Tal vez exista un residuo etnográfico, una leve voluntad de rescatar eso que los etnólogos llaman, sí mal no recuerdo, "lo emic", la mirada particular, intransferible, de la cultura decodificada por un observador. Carreño, en ese sentido, varias veces construye poemas a partir de lo que dicen los demás, o cómo se oye lo que dicen los demás, cómo se oye tal cual (La vena del Loco Murdo) a modo de feroces retratos, pero asimismo no demuestra con ello querer dar oportunidad, teorizar ni (y pese a que a ratos se cuele el ripio del desgarro autocompasivo) aspirar al puesto paternal de melodramático vocero de la cuadra. Es precisamente esa irresponsabilidad la que confiere a Comprofierro su intensidad sin fraude, despercudida de cálculo discursivo, y simplemente "porque hay que ir al otro lado / hay que saltar al otro lado / abrazarte / y decir que hablamos de lo mismo" (La montaña entre las uñas).

Pero sí que hay una compasión. Compasión con la experiencia personal y la de los demás cuando es también la personal. Una compasión que no hace eco de la pechoña anunciada por los predicadores evangélicos de las poblaciones o comunas chilenas separadas como difíciles. Hay una compasión en Comprofierro que no es predicable, que sólo puede aparecer en poemas. Aunque sólo puede aparecer en poemas cuando también un poeta aparece, una imaginación y no un predicador de orquesta arrepentida de canutos.

* _DATOS_:
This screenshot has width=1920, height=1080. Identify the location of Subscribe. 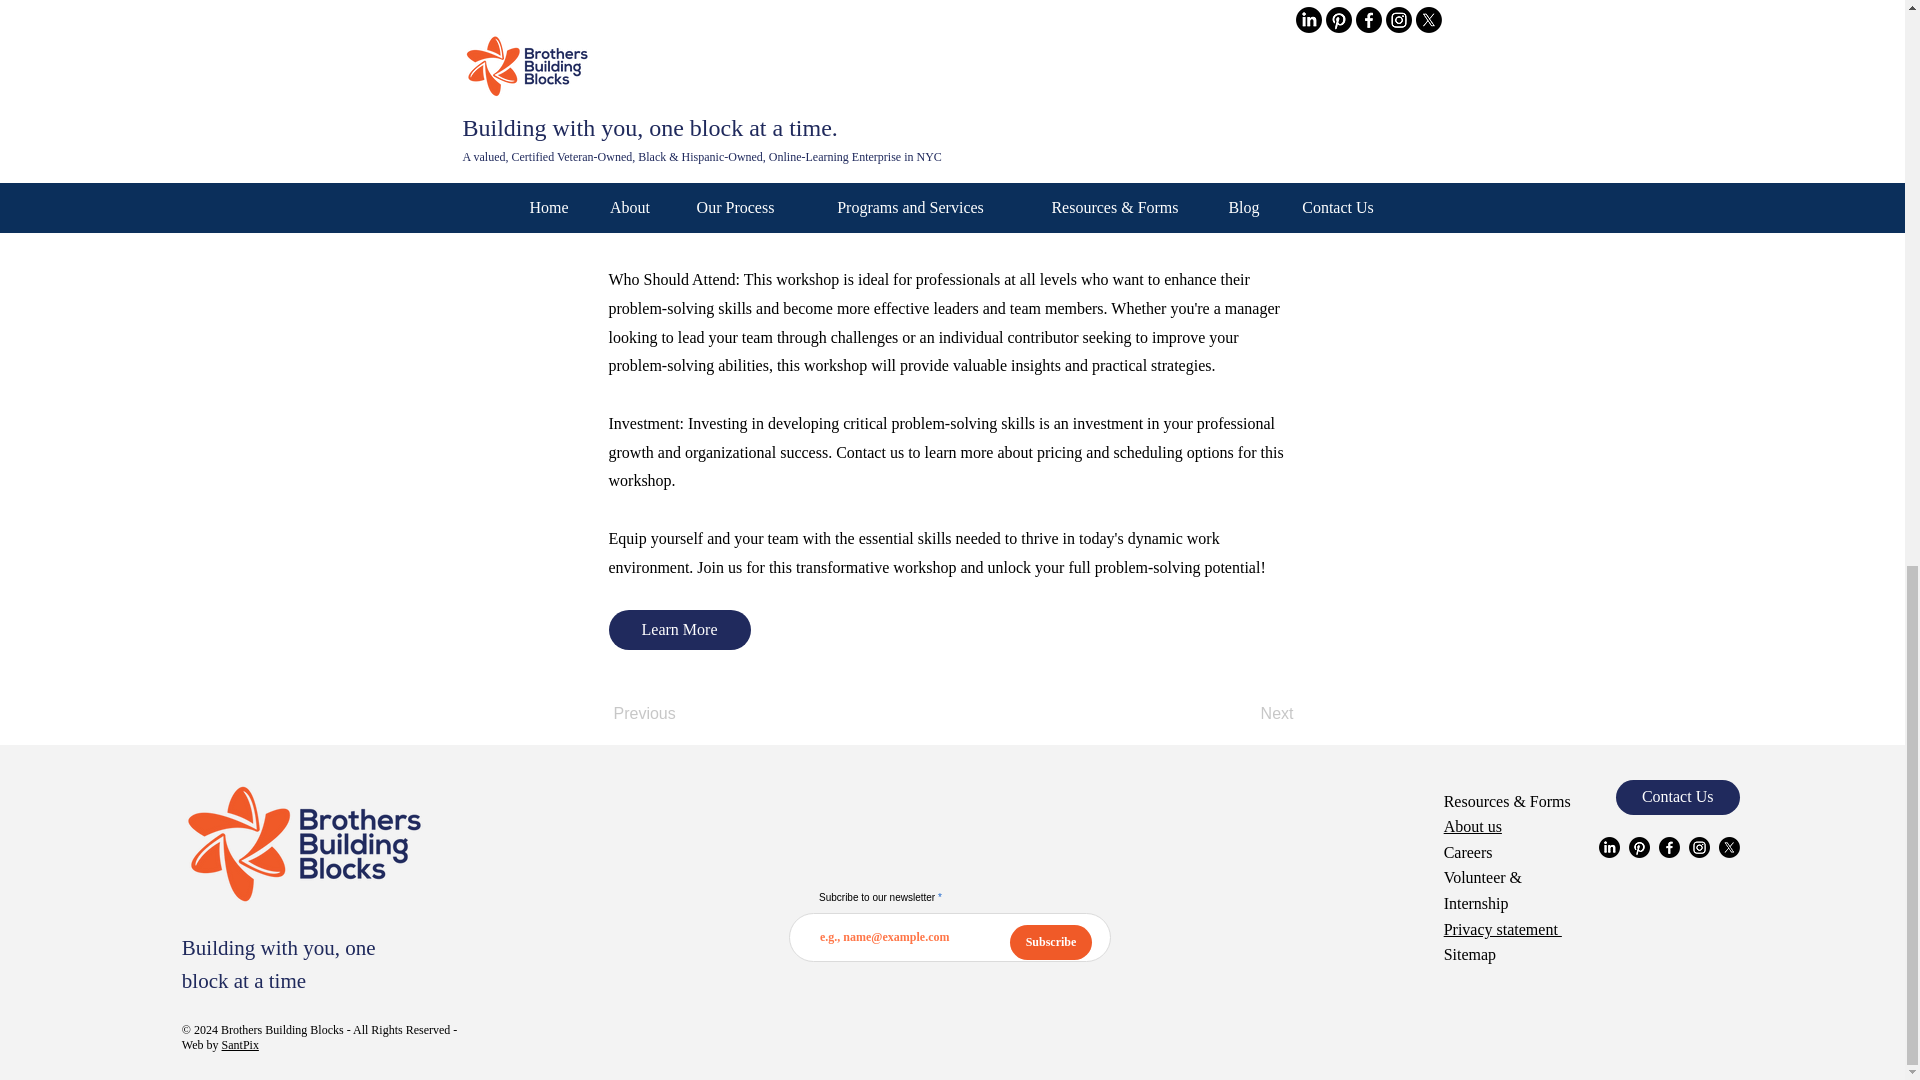
(1050, 942).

* _INSTRUCCIÓN ESCRITA A_: En el texto sobre Comprofierro, ¿qué poema se menciona como ejemplo de cómo Carreño recoge tal cual lo que dicen los demás?
* _INSTRUCCIÓN ESCRITA B_: Según el texto sobre Comprofierro, ¿a qué debe el libro su intensidad sin fraude? Responde en una a tres oraciones.
* _INSTRUCCIÓN ESCRITA C_: Devuelve, por favor, sin cambiar nada, el tramo del texto sobre Comprofierro que va desde "Pero sí que" hasta "arrepentida de canutos.".

* _RESULTADO A_: La vena del Loco Murdo.

* _RESULTADO B_: La debe a la irresponsabilidad de Carreño. Aunque construye poemas a partir de lo que dicen los demás, no busca dar oportunidad, teorizar ni aspirar al puesto paternal de melodramático vocero de la cuadra. Por eso el libro queda despercudido de cálculo discursivo.

* _RESULTADO C_:
Pero sí que hay una compasión. Compasión con la experiencia personal y la de los demás cuando es también la personal. Una compasión que no hace eco de la pechoña anunciada por los predicadores evangélicos de las poblaciones o comunas chilenas separadas como difíciles. Hay una compasión en Comprofierro que no es predicable, que sólo puede aparecer en poemas. Aunque sólo puede aparecer en poemas cuando también un poeta aparece, una imaginación y no un predicador de orquesta arrepentida de canutos.